One solution, companies say, is to raise the numbers of temporary foreign workers. The federal government and several provinces are working on possible changes that would shorten the process to bring such workers to Canada and raise the maximum number of temporary foreign workers allowed to work per facility, said Richard Vigneault, spokesman for Quebec pork producer Olymel. The company is looking for 3,000 workers to add to its 14,000-member workforce, he added.
In the energy services sector, which is entering its busiest time of year as the winter drilling season gets underway, a shortage of labor has propelled firms to boost wages 10% since June, according to the Canadian Association of Energy Contractors (CAOEC).
To attract workers, companies are also offering more flexibility in the hours they operate.
Canada’s oil and gas sector contributes about 5% to national GDP and CAOEC Chief Executive Mark Scholz said the labor crunch could leave companies unable to capitalize on soaring energy prices.
Precision Drilling, Canada’s biggest rig contractor, is offering referral bonuses and incentives to recruiting teams to help address worker shortages, CEO Kevin Neveu said.
“I’ll tell you, it’s a big challenge right now,” Neveu told a third-quarter earnings call.
Suzanne Benoit, president of aerospace trade group Aero Montreal, said some Canadian companies are considering whether to raise salaries twice in the same year to retain workers.
“They feel obliged, or the people will leave,” Benoit said on the sidelines of the organization’s recent supply chain summit in Montreal, the country’s aerospace hub.
“It’s a perfect storm in the sense that there is inflation, a shortage of workers and the aging of the population,” she added.
The agriculture sector has long struggled to hire enough workers to pick fruits and vegetables.

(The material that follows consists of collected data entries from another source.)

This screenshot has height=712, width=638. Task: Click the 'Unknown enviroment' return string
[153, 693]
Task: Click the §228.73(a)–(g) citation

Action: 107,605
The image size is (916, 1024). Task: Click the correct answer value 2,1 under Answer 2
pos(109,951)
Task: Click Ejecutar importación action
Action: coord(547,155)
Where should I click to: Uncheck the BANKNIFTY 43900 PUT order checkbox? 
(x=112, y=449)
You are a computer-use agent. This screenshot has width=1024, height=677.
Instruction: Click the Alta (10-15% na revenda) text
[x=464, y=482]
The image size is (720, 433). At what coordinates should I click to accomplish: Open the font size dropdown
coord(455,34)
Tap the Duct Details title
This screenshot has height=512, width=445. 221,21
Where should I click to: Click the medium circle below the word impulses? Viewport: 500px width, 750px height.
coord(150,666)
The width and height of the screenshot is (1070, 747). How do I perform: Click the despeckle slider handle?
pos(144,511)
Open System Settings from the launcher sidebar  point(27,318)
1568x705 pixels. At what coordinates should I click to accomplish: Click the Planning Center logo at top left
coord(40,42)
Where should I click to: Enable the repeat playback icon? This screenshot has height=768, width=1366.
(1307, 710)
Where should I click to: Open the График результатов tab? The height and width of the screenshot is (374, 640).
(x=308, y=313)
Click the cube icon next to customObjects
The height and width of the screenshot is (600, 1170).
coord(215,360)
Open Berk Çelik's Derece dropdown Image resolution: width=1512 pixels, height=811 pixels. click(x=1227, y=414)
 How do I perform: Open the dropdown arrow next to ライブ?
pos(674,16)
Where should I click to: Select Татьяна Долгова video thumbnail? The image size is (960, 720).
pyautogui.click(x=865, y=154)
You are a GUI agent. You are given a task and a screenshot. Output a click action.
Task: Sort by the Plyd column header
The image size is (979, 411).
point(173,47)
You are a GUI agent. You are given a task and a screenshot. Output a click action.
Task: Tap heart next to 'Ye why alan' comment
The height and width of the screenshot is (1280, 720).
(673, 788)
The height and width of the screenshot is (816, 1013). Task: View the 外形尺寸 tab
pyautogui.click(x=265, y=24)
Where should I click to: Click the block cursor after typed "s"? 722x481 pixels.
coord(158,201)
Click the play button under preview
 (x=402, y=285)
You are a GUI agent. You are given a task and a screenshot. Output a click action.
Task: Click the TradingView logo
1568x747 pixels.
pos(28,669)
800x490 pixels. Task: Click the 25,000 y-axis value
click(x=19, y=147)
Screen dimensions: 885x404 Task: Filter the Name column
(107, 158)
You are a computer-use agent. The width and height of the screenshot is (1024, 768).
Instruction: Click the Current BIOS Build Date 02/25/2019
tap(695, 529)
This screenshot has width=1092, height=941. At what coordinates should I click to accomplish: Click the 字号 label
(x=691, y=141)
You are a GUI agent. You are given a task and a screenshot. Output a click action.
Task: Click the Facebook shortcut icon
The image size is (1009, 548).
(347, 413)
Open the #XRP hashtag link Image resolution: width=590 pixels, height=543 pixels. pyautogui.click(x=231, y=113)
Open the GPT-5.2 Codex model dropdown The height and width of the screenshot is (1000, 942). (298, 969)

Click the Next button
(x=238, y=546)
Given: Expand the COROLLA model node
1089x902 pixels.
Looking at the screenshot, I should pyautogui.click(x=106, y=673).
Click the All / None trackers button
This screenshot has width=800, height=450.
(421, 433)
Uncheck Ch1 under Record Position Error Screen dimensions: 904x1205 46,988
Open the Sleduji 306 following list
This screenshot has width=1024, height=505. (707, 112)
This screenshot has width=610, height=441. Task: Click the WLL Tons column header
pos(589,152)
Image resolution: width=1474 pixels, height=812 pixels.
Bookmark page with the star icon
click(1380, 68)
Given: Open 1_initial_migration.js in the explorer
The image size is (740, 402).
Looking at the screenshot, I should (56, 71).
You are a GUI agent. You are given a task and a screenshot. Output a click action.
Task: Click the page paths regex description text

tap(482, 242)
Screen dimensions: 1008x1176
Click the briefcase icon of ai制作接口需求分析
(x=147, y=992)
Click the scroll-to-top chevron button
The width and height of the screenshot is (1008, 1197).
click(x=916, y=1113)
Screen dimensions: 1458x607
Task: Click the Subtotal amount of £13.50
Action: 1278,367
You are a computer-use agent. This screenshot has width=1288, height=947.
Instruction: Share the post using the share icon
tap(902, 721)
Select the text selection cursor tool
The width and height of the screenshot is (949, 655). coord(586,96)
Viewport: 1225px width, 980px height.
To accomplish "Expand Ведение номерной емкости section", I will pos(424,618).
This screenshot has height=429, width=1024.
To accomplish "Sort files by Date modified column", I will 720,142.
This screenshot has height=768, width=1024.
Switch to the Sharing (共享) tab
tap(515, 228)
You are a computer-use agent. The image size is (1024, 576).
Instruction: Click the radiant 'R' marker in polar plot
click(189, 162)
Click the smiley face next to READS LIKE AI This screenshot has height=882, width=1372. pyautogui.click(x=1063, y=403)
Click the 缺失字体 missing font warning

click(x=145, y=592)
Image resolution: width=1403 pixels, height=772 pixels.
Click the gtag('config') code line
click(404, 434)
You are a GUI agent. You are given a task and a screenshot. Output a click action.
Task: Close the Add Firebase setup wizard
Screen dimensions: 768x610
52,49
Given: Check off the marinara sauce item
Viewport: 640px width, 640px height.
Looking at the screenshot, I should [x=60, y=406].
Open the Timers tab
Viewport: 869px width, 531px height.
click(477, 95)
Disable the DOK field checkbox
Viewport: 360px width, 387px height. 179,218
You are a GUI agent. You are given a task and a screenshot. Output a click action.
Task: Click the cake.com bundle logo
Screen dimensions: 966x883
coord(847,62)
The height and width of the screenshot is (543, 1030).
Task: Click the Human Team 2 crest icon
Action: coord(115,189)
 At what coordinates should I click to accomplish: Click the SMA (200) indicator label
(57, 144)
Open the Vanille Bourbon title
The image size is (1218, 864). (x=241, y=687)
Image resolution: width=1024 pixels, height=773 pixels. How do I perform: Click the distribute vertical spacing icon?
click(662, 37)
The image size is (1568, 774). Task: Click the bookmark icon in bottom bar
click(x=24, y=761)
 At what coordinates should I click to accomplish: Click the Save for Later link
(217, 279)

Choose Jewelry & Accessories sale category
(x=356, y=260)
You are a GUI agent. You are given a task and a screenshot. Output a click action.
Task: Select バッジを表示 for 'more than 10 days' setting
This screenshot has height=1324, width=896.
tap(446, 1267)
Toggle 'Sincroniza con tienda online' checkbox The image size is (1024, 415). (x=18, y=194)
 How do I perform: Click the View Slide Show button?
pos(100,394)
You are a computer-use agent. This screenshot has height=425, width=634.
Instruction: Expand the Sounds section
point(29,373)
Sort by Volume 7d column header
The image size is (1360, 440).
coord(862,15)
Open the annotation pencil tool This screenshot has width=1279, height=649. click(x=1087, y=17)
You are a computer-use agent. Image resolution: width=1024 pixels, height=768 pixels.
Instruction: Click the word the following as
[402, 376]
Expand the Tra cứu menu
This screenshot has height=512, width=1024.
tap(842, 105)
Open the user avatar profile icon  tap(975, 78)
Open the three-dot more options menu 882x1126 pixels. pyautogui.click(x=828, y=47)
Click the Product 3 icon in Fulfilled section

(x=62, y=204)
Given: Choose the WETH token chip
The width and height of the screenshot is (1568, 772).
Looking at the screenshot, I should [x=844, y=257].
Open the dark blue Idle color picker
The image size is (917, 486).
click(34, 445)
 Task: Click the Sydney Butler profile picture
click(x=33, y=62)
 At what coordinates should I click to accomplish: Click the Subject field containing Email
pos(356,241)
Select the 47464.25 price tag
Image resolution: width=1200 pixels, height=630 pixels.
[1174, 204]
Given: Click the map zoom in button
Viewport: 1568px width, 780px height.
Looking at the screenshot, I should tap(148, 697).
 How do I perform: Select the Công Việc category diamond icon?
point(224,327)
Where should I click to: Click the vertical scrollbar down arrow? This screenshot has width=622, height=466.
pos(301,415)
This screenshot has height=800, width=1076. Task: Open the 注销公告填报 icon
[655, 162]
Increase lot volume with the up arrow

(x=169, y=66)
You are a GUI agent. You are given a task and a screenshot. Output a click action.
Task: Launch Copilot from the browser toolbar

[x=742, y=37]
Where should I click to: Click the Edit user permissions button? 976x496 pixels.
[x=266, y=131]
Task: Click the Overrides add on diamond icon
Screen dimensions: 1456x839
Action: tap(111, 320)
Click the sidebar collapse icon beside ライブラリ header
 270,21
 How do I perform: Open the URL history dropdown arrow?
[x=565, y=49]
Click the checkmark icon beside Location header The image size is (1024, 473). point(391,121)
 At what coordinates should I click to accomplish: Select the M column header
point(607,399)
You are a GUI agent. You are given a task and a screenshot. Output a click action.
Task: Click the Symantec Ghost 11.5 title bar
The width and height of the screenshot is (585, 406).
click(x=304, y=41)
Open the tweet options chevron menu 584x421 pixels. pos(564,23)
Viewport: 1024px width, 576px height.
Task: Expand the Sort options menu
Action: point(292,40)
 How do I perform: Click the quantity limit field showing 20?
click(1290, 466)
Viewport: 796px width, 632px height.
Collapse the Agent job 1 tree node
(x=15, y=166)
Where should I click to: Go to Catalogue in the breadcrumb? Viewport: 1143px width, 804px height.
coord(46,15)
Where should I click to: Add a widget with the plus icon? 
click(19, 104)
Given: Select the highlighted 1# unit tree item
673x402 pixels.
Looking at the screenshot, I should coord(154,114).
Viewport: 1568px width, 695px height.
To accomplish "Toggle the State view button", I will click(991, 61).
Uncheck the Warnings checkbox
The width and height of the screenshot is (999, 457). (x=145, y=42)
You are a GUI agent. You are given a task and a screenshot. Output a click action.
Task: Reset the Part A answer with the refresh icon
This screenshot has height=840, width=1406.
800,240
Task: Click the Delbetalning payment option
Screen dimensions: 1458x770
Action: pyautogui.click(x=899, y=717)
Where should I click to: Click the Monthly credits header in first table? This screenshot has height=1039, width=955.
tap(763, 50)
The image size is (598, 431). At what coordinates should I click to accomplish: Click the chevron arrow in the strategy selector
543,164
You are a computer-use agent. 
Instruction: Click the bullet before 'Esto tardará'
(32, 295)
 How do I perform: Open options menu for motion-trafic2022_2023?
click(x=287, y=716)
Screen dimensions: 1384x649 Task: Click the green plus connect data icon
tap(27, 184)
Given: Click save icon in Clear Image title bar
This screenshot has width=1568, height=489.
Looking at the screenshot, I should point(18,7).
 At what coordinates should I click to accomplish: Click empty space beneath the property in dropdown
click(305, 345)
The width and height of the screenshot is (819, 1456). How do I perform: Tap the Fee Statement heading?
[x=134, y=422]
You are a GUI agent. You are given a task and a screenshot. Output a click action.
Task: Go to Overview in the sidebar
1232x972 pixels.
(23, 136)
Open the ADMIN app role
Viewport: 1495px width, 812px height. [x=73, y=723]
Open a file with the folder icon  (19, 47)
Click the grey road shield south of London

But this year is also seeing shortages of butchers and truck drivers, said Debra Hauer, manager of labor market intelligence at the Canadian Agricultural Human Resources Council.
Staffing shortages may improve as the government transitions people off its main emergency income support program and onto traditional unemployment benefits.
But some sectors could see extended shortages, including in the oil sands’ next maintenance season in early 2022.
“There are just not enough people to go around,” said Hugh MacDonald, business manager for the Boilermakers Lodge 146 union in northern Alberta. “Next spring, I don’t know what we’re going to do.”